There were many like Abdul Farooq from Chakur Village in Wardha who were unemployed, but roads brought them an opportunity and he bought an auto-rickshaw, funded by a bank. Apart from the obvious benefits the PMGSY has focused on building the contracting capacity of local contractors rather than hiring contractors from outside. The quality and qualifying criteria is stringent that has helped many an entrepreneurs to build their capacities to venture into bigger projects.

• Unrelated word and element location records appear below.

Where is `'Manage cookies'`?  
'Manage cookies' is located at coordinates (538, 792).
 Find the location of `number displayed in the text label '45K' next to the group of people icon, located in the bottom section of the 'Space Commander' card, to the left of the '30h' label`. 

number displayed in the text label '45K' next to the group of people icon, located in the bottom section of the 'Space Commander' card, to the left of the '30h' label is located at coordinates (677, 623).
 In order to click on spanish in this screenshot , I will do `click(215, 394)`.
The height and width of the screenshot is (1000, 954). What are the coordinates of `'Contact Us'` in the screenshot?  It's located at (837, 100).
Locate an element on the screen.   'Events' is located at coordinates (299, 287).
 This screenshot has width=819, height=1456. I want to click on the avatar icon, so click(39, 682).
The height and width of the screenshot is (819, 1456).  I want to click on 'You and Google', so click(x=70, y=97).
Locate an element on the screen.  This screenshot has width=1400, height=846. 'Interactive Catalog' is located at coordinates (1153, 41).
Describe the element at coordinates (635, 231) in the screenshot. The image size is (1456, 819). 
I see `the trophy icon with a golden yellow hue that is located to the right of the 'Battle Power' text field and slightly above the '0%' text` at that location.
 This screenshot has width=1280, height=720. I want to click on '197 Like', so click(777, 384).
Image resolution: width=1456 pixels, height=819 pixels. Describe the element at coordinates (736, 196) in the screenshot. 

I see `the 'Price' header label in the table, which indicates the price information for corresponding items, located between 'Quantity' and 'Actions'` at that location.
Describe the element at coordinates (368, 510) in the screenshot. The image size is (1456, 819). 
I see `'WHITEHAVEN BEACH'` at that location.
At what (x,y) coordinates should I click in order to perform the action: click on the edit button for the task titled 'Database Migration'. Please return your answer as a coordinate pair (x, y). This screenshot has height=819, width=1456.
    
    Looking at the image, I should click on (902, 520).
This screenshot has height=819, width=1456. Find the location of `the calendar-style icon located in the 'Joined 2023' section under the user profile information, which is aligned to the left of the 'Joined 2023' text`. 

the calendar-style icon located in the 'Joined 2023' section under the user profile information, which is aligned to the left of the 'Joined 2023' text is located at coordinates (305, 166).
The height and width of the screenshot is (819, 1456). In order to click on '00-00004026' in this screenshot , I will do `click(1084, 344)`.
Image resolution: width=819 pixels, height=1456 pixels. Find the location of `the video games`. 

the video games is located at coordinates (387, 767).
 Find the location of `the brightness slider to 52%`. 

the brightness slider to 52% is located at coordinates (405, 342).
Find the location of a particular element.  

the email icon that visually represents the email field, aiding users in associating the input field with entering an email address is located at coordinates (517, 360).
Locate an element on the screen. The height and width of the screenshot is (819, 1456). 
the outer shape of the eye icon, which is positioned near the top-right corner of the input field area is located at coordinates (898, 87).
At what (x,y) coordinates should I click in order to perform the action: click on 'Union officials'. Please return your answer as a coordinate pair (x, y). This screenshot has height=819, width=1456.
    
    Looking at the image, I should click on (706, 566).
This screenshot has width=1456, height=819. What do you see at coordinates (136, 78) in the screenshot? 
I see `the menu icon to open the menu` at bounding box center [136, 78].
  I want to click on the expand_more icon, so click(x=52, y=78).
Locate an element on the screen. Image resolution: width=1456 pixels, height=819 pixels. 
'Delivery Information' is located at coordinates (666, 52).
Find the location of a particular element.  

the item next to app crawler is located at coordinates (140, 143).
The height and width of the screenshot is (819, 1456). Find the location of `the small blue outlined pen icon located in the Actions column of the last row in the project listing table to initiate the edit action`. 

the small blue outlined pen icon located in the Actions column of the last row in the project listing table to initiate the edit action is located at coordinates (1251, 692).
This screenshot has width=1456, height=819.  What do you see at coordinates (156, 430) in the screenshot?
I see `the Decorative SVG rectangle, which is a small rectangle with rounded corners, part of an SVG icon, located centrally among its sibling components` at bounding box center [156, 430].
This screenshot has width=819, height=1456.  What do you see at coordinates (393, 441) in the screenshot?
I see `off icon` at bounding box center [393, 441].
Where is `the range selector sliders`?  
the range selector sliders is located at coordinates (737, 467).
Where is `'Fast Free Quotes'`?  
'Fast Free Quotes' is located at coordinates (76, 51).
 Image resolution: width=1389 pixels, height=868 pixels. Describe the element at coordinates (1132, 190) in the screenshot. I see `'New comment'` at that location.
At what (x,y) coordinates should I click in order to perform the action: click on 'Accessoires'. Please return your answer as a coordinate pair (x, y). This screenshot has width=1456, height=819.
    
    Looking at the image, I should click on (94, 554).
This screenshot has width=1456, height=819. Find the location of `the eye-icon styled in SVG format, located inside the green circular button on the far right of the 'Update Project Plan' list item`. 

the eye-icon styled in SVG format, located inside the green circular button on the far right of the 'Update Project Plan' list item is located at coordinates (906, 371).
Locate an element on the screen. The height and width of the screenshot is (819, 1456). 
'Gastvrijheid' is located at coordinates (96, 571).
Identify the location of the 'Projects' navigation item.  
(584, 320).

While its been a decade, the PMGSY has successfully built sustainable assets – roads – the benefits of which can not be disputed, it had gone largely unnoticed that it was a small step, parallel to ambitious Golden Quadrilateral that has over a period of time brought prosperity to rural India. The credit squarely goes to M Venkaiah Naidu, who as Rural Development Minister during NDA, went against the tide to get Prime Minister Atal Bihari Vajpayee to sanction rural roads. He singlehandedly worked in getting a nod from Finance Minister Yashwant Sinha, state Chief Ministers who were not ready to let Centre intervene in a State subject and the Cabinet to approve his proposal. If today, the rural poverty has significantly reduced, it is because of the steely courage and determination of Naidu to have challenged poverty.